Hay experiencias históricas en el mundo de los dos casos: 1) de movimientos políticos que han surgido y desaparecieron con la muerte de sus líderes como fue el caso de el partido nacional fascista de Mussolini y el partido nacional socialista de Hitler; y 2) el movimiento de la República liderado por Charles de Gaulle y transformado en el partido político que ya institucionalizado logró sobrevivir aún y después de la muerte del general De Gaulle. Así que la pregunta no es banal: ¿que hará López?

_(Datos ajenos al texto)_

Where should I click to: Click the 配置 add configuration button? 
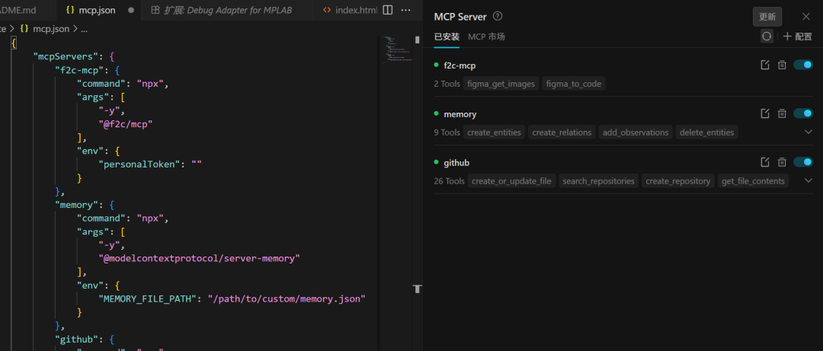797,37
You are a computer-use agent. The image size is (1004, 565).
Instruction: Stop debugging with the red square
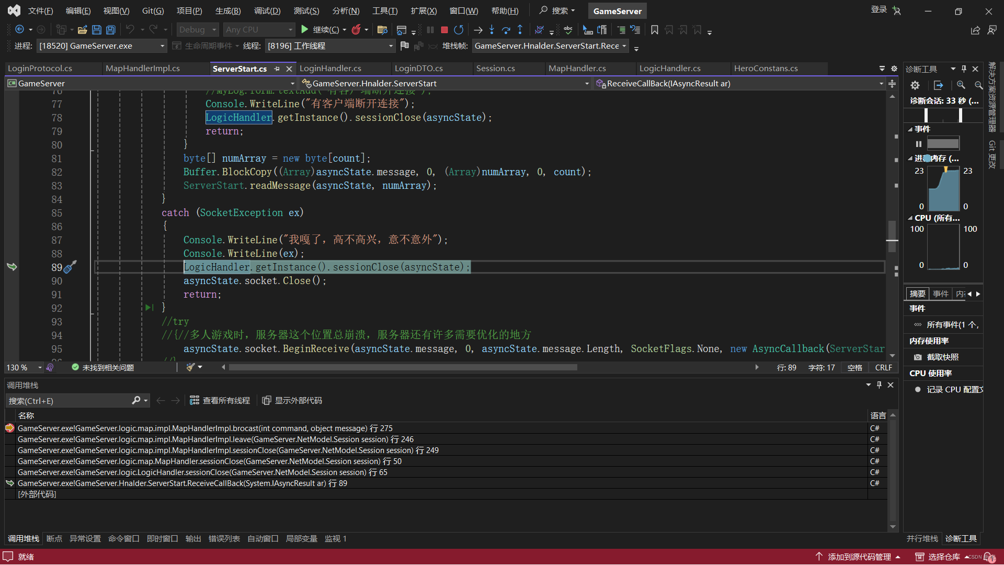[444, 30]
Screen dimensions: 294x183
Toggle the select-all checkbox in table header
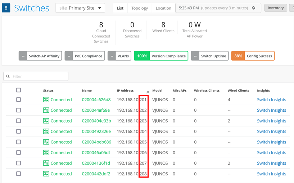click(18, 90)
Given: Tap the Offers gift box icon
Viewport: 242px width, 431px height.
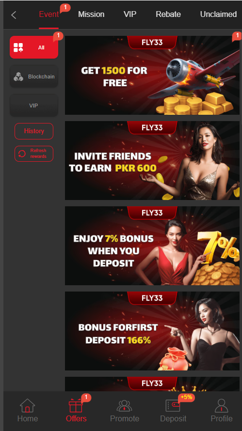Looking at the screenshot, I should [x=76, y=405].
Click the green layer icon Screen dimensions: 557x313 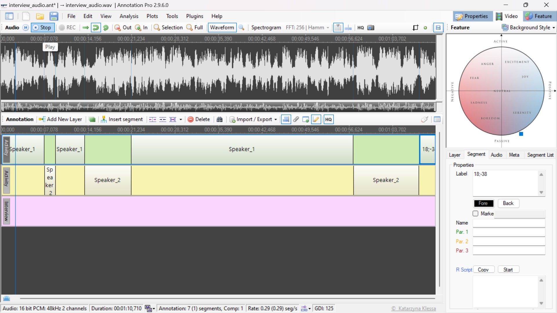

La aportación que en estas mismas páginas de El Financiero hizo el viernes René Delgado abona a la necesaria discusión y atención que tenemos que dar a este tema de la crisis de los partidos, porque afecta no solo a sus militantes o simpatizantes, sino al sistema de partidos, al sistema político y a la democracia mexicana, y eso sí nos debe de interesar a todos. Si la democracia no existe sin los partidos políticos y lo que hay en los tradicionales es una crisis y Morena no existe más que como movimiento de un liderazgo carismático, entonces querrá decir que el momento de la democracia mexica está en un verdadero pantano y que la reconstrucción del sistema político y por supuesto de una democracia real y de calidad está a años luz.